Mistake 2: De-vigging one side only. Some bettors strip the vig from the side they want to bet and ignore the other side. De-vigging requires both sides (or all sides in a multi-outcome market). You cannot calculate the book sum from one number.
Mistake 3: Using the wrong method for longshot markets. Multiplicative de-vig on a 20-runner horse race with a 140% book sum will produce meaningfully different probabilities than Shin. If you are betting longshots in multi-runner fields, the method selection changes your edge calculation by multiple percentage points.
Mistake 4: Forgetting to de-vig before comparing lines. Line shopping without de-vigging is comparing apples to oranges. Book A at -108 and Book B at -112 on the same side look different, but they might imply the same true probability if Book B has a tighter overall market. De-vig both books, then compare the true probabilities.
De-vig as the foundation of every edge
De-vigging is not an isolated calculation. It is the first step in a pipeline that determines every betting decision.
Step 1: De-vig to find the market's true probability estimate. Use the de-vig calculator.
Step 2: Compare your estimated probability against the de-vigged line. If you think the true probability is 55% and the de-vigged line says 50%, you have a 5% edge.

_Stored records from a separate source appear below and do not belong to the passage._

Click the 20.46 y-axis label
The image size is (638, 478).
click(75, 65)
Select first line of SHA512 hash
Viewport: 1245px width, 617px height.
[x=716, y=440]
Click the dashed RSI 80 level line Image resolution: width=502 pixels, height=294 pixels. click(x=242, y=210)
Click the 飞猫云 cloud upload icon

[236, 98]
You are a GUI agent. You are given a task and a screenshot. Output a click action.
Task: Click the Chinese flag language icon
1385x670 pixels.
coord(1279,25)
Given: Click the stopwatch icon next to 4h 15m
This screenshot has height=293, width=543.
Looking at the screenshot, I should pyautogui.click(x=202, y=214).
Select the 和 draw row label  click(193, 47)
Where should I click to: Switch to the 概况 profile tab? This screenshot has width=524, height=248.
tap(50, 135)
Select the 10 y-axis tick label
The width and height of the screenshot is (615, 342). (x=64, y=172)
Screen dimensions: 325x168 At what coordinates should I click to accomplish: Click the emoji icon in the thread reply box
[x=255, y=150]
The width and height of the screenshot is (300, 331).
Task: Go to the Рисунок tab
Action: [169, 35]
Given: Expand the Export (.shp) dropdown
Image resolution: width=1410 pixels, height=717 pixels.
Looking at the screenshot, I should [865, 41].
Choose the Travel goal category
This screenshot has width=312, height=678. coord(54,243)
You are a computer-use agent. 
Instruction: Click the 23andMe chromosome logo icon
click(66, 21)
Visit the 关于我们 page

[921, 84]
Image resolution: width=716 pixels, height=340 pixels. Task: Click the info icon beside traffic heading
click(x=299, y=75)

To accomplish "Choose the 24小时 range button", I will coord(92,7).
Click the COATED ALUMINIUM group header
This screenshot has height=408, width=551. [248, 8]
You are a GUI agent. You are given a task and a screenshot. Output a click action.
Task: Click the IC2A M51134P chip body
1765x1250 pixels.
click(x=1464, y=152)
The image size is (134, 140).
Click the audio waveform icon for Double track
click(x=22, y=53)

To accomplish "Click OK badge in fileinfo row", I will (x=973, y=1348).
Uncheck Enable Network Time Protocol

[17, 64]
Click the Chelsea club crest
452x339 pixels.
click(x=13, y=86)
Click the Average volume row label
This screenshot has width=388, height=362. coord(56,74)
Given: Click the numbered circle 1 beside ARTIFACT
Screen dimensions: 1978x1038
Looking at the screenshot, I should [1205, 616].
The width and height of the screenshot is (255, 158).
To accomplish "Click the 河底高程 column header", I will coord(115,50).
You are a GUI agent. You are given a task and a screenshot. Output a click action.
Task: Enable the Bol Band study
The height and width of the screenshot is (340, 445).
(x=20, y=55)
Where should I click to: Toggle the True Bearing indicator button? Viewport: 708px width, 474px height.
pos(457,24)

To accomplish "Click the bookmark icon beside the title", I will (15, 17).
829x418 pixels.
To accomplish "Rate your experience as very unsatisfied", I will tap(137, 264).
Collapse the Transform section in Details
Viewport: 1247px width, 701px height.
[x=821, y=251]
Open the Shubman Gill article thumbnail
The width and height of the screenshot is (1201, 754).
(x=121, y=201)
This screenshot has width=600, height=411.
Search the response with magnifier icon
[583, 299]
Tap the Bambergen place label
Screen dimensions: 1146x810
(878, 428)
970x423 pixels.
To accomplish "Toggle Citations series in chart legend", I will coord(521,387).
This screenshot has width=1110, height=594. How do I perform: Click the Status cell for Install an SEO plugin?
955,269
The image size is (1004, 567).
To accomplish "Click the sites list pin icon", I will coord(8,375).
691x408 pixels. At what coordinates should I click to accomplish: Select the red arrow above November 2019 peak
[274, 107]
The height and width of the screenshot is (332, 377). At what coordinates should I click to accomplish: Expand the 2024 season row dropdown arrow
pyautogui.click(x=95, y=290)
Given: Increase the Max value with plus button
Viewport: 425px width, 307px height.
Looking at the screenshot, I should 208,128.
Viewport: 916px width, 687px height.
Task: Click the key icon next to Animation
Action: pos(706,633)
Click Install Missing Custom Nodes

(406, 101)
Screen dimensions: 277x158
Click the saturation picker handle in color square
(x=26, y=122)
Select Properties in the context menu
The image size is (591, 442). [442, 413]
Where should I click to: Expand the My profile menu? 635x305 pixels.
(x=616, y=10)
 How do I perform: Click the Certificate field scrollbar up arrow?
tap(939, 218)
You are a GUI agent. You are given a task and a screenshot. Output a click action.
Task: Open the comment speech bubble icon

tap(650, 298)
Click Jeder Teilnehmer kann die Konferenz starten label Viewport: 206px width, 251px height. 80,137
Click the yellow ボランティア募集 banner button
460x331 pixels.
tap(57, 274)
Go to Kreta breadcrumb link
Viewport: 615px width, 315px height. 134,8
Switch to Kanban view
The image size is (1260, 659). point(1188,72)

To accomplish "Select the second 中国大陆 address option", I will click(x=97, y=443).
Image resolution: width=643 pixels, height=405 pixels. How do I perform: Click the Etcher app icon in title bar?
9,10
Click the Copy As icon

Step 3: Calculate EV using that edge and the available odds. The EV calculator turns edge into dollars.
Step 4: Size the bet with the Kelly Criterion. Full Kelly is aggressive. Most sharps use quarter or half Kelly.
Step 5: Track closing line value to verify that your edges are real over time. If you consistently beat the closing line after de-vigging, your probability estimates are better than the market's.
Skip de-vigging and the entire pipeline breaks. Your EV calculations are inflated, your Kelly sizing is too aggressive, and your CLV tracking compares against the wrong benchmark. The de-vig calculator takes 10 seconds. Use it on every line before you calculate anything else.
Frequently asked questions
- What is a de-vig calculator?
- A de-vig calculator removes the sportsbook's built-in margin (vig) from betting odds to reveal the true implied probability. It converts biased odds into fair odds that sum to exactly 100%.
- What is the best de-vig method?
- For two-way markets (spreads, totals, moneylines), the multiplicative method is accurate and simple. For multi-outcome markets with longshots (horse racing, futures), the Shin or power method produces more accurate results by accounting for favorite-longshot bias.
- Why do I need to de-vig before calculating EV?
- Implied probability includes the sportsbook's margin, which inflates the probability of every outcome. Without removing it, your EV calculation compares your estimate against a biased number, causing you to overestimate edge on favorites and underestimate it on longshots.
- Do prediction markets have vig?
- Yes. On order-book platforms like Kalshi and Polymarket, vig appears as the bid-ask spread. If Yes and No prices sum to more than $1.00, the excess is vig. Some platforms also charge explicit fees on top of the spread.
- How much difference does the de-vig method make?
- For standard -110/-110 markets, less than 0.5%. For lopsided markets or multi-runner fields with 110%+ book sums, the method can shift true probabilities by 1-3 percentage points, which is enough to flip an EV calculation from positive to negative.